[Stored records]
┏━━

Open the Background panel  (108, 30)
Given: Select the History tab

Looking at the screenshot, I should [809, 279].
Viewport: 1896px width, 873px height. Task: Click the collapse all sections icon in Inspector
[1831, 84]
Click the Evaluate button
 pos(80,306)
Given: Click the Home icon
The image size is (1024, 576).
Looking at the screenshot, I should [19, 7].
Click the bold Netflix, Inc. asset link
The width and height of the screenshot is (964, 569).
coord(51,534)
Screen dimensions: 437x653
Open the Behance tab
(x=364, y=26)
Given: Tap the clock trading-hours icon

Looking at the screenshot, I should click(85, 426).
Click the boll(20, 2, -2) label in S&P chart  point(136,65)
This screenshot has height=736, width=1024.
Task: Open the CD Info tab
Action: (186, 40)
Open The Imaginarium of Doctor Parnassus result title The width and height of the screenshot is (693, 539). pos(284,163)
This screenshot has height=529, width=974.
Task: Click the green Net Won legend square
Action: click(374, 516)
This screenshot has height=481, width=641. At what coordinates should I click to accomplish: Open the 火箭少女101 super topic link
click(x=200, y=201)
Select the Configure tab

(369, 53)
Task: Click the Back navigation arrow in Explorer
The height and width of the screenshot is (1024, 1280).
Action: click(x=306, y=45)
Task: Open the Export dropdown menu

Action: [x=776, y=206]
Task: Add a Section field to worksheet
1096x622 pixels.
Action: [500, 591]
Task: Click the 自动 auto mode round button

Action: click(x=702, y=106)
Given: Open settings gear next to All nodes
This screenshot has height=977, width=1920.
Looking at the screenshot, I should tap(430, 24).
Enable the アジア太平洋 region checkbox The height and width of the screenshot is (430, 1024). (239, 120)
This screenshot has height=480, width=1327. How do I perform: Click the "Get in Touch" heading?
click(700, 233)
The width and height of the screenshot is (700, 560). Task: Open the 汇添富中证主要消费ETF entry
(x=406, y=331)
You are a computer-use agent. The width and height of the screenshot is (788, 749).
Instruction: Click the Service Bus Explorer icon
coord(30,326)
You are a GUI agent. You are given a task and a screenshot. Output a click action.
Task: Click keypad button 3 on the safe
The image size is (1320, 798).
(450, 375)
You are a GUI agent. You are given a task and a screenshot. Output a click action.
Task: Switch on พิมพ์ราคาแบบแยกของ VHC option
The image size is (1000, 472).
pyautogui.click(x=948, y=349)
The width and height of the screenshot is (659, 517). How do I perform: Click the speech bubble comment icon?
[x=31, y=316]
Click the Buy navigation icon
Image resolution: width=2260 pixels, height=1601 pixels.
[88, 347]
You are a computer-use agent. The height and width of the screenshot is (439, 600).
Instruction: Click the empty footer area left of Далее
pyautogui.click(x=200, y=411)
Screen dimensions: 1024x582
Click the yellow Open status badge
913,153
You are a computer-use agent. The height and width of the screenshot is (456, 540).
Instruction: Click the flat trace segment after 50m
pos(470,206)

┗━━

■ **What you have to do**: Each line shown above needs to be transcribed exactly.

■ **Written solution**:
Open the Background panel  (108, 30)
Given: Select the History tab

Looking at the screenshot, I should [809, 279].
Viewport: 1896px width, 873px height. Task: Click the collapse all sections icon in Inspector
[1831, 84]
Click the Evaluate button
 pos(80,306)
Given: Click the Home icon
The image size is (1024, 576).
Looking at the screenshot, I should [19, 7].
Click the bold Netflix, Inc. asset link
The width and height of the screenshot is (964, 569).
coord(51,534)
Screen dimensions: 437x653
Open the Behance tab
(x=364, y=26)
Given: Tap the clock trading-hours icon

Looking at the screenshot, I should click(85, 426).
Click the boll(20, 2, -2) label in S&P chart  point(136,65)
This screenshot has height=736, width=1024.
Task: Open the CD Info tab
Action: (186, 40)
Open The Imaginarium of Doctor Parnassus result title The width and height of the screenshot is (693, 539). pos(284,163)
This screenshot has height=529, width=974.
Task: Click the green Net Won legend square
Action: click(374, 516)
This screenshot has height=481, width=641. At what coordinates should I click to accomplish: Open the 火箭少女101 super topic link
click(x=200, y=201)
Select the Configure tab

(369, 53)
Task: Click the Back navigation arrow in Explorer
The height and width of the screenshot is (1024, 1280).
Action: click(x=306, y=45)
Task: Open the Export dropdown menu

Action: [x=776, y=206]
Task: Add a Section field to worksheet
1096x622 pixels.
Action: [500, 591]
Task: Click the 自动 auto mode round button

Action: click(x=702, y=106)
Given: Open settings gear next to All nodes
This screenshot has height=977, width=1920.
Looking at the screenshot, I should tap(430, 24).
Enable the アジア太平洋 region checkbox The height and width of the screenshot is (430, 1024). (239, 120)
This screenshot has height=480, width=1327. How do I perform: Click the "Get in Touch" heading?
click(700, 233)
The width and height of the screenshot is (700, 560). Task: Open the 汇添富中证主要消费ETF entry
(x=406, y=331)
You are a computer-use agent. The width and height of the screenshot is (788, 749).
Instruction: Click the Service Bus Explorer icon
coord(30,326)
You are a GUI agent. You are given a task and a screenshot. Output a click action.
Task: Click keypad button 3 on the safe
The image size is (1320, 798).
(450, 375)
You are a GUI agent. You are given a task and a screenshot. Output a click action.
Task: Switch on พิมพ์ราคาแบบแยกของ VHC option
The image size is (1000, 472).
pyautogui.click(x=948, y=349)
The width and height of the screenshot is (659, 517). How do I perform: Click the speech bubble comment icon?
[x=31, y=316]
Click the Buy navigation icon
Image resolution: width=2260 pixels, height=1601 pixels.
[88, 347]
You are a computer-use agent. The height and width of the screenshot is (439, 600).
Instruction: Click the empty footer area left of Далее
pyautogui.click(x=200, y=411)
Screen dimensions: 1024x582
Click the yellow Open status badge
913,153
You are a computer-use agent. The height and width of the screenshot is (456, 540).
Instruction: Click the flat trace segment after 50m
pos(470,206)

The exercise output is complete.